• **What is expected**: Repeat back the entries that follow, keeping every word as it is.

[Stored items]
============

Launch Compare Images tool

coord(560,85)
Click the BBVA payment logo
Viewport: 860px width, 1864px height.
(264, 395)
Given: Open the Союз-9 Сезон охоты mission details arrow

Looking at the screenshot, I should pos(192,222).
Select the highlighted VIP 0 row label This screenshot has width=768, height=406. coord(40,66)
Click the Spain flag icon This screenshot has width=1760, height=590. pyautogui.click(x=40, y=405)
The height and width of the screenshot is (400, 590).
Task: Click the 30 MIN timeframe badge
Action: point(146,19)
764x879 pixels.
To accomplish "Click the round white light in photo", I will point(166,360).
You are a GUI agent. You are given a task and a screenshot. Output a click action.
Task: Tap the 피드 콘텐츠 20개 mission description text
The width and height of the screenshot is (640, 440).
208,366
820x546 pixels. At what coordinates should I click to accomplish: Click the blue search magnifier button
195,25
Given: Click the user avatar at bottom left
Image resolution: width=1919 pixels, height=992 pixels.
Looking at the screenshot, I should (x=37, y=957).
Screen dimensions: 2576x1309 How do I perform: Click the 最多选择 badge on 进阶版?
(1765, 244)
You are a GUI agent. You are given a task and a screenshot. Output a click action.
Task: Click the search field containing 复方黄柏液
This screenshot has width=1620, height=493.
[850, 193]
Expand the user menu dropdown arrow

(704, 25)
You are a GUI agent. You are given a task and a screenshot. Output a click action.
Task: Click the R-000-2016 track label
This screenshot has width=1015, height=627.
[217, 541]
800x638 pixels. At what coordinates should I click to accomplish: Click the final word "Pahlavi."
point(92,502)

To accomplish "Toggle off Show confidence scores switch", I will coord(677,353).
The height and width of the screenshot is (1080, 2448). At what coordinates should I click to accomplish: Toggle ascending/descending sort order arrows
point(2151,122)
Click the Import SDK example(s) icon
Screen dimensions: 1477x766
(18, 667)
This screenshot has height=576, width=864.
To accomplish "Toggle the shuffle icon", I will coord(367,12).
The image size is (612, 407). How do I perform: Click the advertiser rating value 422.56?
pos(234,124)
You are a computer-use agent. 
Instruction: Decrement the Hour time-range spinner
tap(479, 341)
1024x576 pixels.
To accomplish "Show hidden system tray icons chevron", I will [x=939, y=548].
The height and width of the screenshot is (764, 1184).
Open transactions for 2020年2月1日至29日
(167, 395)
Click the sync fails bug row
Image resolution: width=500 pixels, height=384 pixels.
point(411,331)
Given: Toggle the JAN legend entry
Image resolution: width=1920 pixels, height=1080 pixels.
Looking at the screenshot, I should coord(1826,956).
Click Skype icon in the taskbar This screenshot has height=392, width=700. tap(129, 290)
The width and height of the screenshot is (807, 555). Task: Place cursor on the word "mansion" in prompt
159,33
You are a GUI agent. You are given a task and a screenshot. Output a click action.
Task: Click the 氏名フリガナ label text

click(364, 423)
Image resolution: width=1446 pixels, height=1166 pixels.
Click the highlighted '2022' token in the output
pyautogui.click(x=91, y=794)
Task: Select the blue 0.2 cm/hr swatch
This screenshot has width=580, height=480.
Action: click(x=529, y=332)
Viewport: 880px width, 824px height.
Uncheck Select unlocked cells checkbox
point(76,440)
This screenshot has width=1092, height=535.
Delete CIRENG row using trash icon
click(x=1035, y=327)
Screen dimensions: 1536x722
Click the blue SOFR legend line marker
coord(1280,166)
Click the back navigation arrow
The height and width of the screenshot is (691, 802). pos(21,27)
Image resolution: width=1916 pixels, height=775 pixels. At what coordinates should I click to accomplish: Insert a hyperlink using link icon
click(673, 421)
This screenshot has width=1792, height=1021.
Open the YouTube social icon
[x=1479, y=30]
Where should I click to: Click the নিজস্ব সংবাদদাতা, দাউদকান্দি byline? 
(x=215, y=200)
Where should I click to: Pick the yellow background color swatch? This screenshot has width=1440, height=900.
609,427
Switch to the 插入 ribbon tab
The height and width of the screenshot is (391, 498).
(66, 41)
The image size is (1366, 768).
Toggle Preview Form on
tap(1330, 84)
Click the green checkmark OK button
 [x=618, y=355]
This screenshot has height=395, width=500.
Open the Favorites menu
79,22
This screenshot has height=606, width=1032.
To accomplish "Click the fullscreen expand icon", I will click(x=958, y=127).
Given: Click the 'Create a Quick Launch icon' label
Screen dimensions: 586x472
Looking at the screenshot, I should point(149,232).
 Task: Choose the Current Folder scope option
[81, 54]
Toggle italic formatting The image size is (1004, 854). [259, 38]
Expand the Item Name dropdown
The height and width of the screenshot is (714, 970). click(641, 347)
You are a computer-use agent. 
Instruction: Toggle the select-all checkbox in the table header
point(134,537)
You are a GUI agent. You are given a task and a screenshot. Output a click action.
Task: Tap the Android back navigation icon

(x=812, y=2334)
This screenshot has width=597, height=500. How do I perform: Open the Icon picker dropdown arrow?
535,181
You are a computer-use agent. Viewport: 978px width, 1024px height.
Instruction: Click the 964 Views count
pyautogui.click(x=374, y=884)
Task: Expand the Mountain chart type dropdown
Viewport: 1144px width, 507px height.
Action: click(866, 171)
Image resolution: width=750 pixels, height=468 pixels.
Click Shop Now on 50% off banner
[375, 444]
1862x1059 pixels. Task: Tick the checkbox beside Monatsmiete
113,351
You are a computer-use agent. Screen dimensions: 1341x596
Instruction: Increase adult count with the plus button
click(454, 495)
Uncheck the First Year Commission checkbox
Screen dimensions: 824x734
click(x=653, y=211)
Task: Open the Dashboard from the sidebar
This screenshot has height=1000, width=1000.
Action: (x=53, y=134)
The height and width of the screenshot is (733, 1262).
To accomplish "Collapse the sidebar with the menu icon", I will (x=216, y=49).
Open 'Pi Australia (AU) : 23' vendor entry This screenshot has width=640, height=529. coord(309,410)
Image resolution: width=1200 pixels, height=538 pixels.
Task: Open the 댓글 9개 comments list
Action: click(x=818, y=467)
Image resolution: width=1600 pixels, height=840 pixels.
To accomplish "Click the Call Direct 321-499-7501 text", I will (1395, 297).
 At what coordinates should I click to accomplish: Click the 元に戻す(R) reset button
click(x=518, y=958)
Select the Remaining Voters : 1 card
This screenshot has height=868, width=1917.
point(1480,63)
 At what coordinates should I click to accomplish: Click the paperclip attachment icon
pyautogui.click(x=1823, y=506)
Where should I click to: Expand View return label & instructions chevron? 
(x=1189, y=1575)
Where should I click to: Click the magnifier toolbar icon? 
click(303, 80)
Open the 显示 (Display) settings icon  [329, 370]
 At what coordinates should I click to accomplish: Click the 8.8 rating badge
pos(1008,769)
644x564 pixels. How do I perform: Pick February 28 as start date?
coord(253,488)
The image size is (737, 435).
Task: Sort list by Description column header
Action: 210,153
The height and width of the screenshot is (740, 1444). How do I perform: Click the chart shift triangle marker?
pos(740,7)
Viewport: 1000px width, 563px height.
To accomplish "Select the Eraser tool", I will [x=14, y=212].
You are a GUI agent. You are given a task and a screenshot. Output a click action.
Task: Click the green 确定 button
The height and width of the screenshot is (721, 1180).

============

• **Solution to this problem**:
Launch Compare Images tool

coord(560,85)
Click the BBVA payment logo
Viewport: 860px width, 1864px height.
(264, 395)
Given: Open the Союз-9 Сезон охоты mission details arrow

Looking at the screenshot, I should pos(192,222).
Select the highlighted VIP 0 row label This screenshot has width=768, height=406. coord(40,66)
Click the Spain flag icon This screenshot has width=1760, height=590. pyautogui.click(x=40, y=405)
The height and width of the screenshot is (400, 590).
Task: Click the 30 MIN timeframe badge
Action: point(146,19)
764x879 pixels.
To accomplish "Click the round white light in photo", I will point(166,360).
You are a GUI agent. You are given a task and a screenshot. Output a click action.
Task: Tap the 피드 콘텐츠 20개 mission description text
The width and height of the screenshot is (640, 440).
208,366
820x546 pixels. At what coordinates should I click to accomplish: Click the blue search magnifier button
195,25
Given: Click the user avatar at bottom left
Image resolution: width=1919 pixels, height=992 pixels.
Looking at the screenshot, I should (x=37, y=957).
Screen dimensions: 2576x1309 How do I perform: Click the 最多选择 badge on 进阶版?
(1765, 244)
You are a GUI agent. You are given a task and a screenshot. Output a click action.
Task: Click the search field containing 复方黄柏液
This screenshot has width=1620, height=493.
[850, 193]
Expand the user menu dropdown arrow

(704, 25)
You are a GUI agent. You are given a task and a screenshot. Output a click action.
Task: Click the R-000-2016 track label
This screenshot has width=1015, height=627.
[217, 541]
800x638 pixels. At what coordinates should I click to accomplish: Click the final word "Pahlavi."
point(92,502)

To accomplish "Toggle off Show confidence scores switch", I will coord(677,353).
The height and width of the screenshot is (1080, 2448). At what coordinates should I click to accomplish: Toggle ascending/descending sort order arrows
point(2151,122)
Click the Import SDK example(s) icon
Screen dimensions: 1477x766
(18, 667)
This screenshot has height=576, width=864.
To accomplish "Toggle the shuffle icon", I will coord(367,12).
The image size is (612, 407). How do I perform: Click the advertiser rating value 422.56?
pos(234,124)
You are a computer-use agent. 
Instruction: Decrement the Hour time-range spinner
tap(479, 341)
1024x576 pixels.
To accomplish "Show hidden system tray icons chevron", I will [x=939, y=548].
The height and width of the screenshot is (764, 1184).
Open transactions for 2020年2月1日至29日
(167, 395)
Click the sync fails bug row
Image resolution: width=500 pixels, height=384 pixels.
point(411,331)
Given: Toggle the JAN legend entry
Image resolution: width=1920 pixels, height=1080 pixels.
Looking at the screenshot, I should coord(1826,956).
Click Skype icon in the taskbar This screenshot has height=392, width=700. tap(129, 290)
The width and height of the screenshot is (807, 555). Task: Place cursor on the word "mansion" in prompt
159,33
You are a GUI agent. You are given a task and a screenshot. Output a click action.
Task: Click the 氏名フリガナ label text

click(364, 423)
Image resolution: width=1446 pixels, height=1166 pixels.
Click the highlighted '2022' token in the output
pyautogui.click(x=91, y=794)
Task: Select the blue 0.2 cm/hr swatch
This screenshot has width=580, height=480.
Action: click(x=529, y=332)
Viewport: 880px width, 824px height.
Uncheck Select unlocked cells checkbox
point(76,440)
This screenshot has width=1092, height=535.
Delete CIRENG row using trash icon
click(x=1035, y=327)
Screen dimensions: 1536x722
Click the blue SOFR legend line marker
coord(1280,166)
Click the back navigation arrow
The height and width of the screenshot is (691, 802). pos(21,27)
Image resolution: width=1916 pixels, height=775 pixels. At what coordinates should I click to accomplish: Insert a hyperlink using link icon
click(673, 421)
This screenshot has width=1792, height=1021.
Open the YouTube social icon
[x=1479, y=30]
Where should I click to: Click the নিজস্ব সংবাদদাতা, দাউদকান্দি byline? 
(x=215, y=200)
Where should I click to: Pick the yellow background color swatch? This screenshot has width=1440, height=900.
609,427
Switch to the 插入 ribbon tab
The height and width of the screenshot is (391, 498).
(66, 41)
The image size is (1366, 768).
Toggle Preview Form on
tap(1330, 84)
Click the green checkmark OK button
 [x=618, y=355]
This screenshot has height=395, width=500.
Open the Favorites menu
79,22
This screenshot has height=606, width=1032.
To accomplish "Click the fullscreen expand icon", I will click(x=958, y=127).
Given: Click the 'Create a Quick Launch icon' label
Screen dimensions: 586x472
Looking at the screenshot, I should point(149,232).
 Task: Choose the Current Folder scope option
[81, 54]
Toggle italic formatting The image size is (1004, 854). [259, 38]
Expand the Item Name dropdown
The height and width of the screenshot is (714, 970). click(641, 347)
You are a computer-use agent. 
Instruction: Toggle the select-all checkbox in the table header
point(134,537)
You are a GUI agent. You are given a task and a screenshot. Output a click action.
Task: Tap the Android back navigation icon

(x=812, y=2334)
This screenshot has width=597, height=500. How do I perform: Open the Icon picker dropdown arrow?
535,181
You are a computer-use agent. Viewport: 978px width, 1024px height.
Instruction: Click the 964 Views count
pyautogui.click(x=374, y=884)
Task: Expand the Mountain chart type dropdown
Viewport: 1144px width, 507px height.
Action: click(866, 171)
Image resolution: width=750 pixels, height=468 pixels.
Click Shop Now on 50% off banner
[375, 444]
1862x1059 pixels. Task: Tick the checkbox beside Monatsmiete
113,351
You are a computer-use agent. Screen dimensions: 1341x596
Instruction: Increase adult count with the plus button
click(454, 495)
Uncheck the First Year Commission checkbox
Screen dimensions: 824x734
click(x=653, y=211)
Task: Open the Dashboard from the sidebar
This screenshot has height=1000, width=1000.
Action: (x=53, y=134)
The height and width of the screenshot is (733, 1262).
To accomplish "Collapse the sidebar with the menu icon", I will (x=216, y=49).
Open 'Pi Australia (AU) : 23' vendor entry This screenshot has width=640, height=529. coord(309,410)
Image resolution: width=1200 pixels, height=538 pixels.
Task: Open the 댓글 9개 comments list
Action: click(x=818, y=467)
Image resolution: width=1600 pixels, height=840 pixels.
To accomplish "Click the Call Direct 321-499-7501 text", I will (1395, 297).
 At what coordinates should I click to accomplish: Click the 元に戻す(R) reset button
click(x=518, y=958)
Select the Remaining Voters : 1 card
This screenshot has height=868, width=1917.
point(1480,63)
 At what coordinates should I click to accomplish: Click the paperclip attachment icon
pyautogui.click(x=1823, y=506)
Where should I click to: Expand View return label & instructions chevron? 
(x=1189, y=1575)
Where should I click to: Click the magnifier toolbar icon? 
click(303, 80)
Open the 显示 (Display) settings icon  [329, 370]
 At what coordinates should I click to accomplish: Click the 8.8 rating badge
pos(1008,769)
644x564 pixels. How do I perform: Pick February 28 as start date?
coord(253,488)
The image size is (737, 435).
Task: Sort list by Description column header
Action: 210,153
The height and width of the screenshot is (740, 1444). How do I perform: Click the chart shift triangle marker?
pos(740,7)
Viewport: 1000px width, 563px height.
To accomplish "Select the Eraser tool", I will [x=14, y=212].
You are a GUI agent. You are given a task and a screenshot. Output a click action.
Task: Click the green 确定 button
The height and width of the screenshot is (721, 1180).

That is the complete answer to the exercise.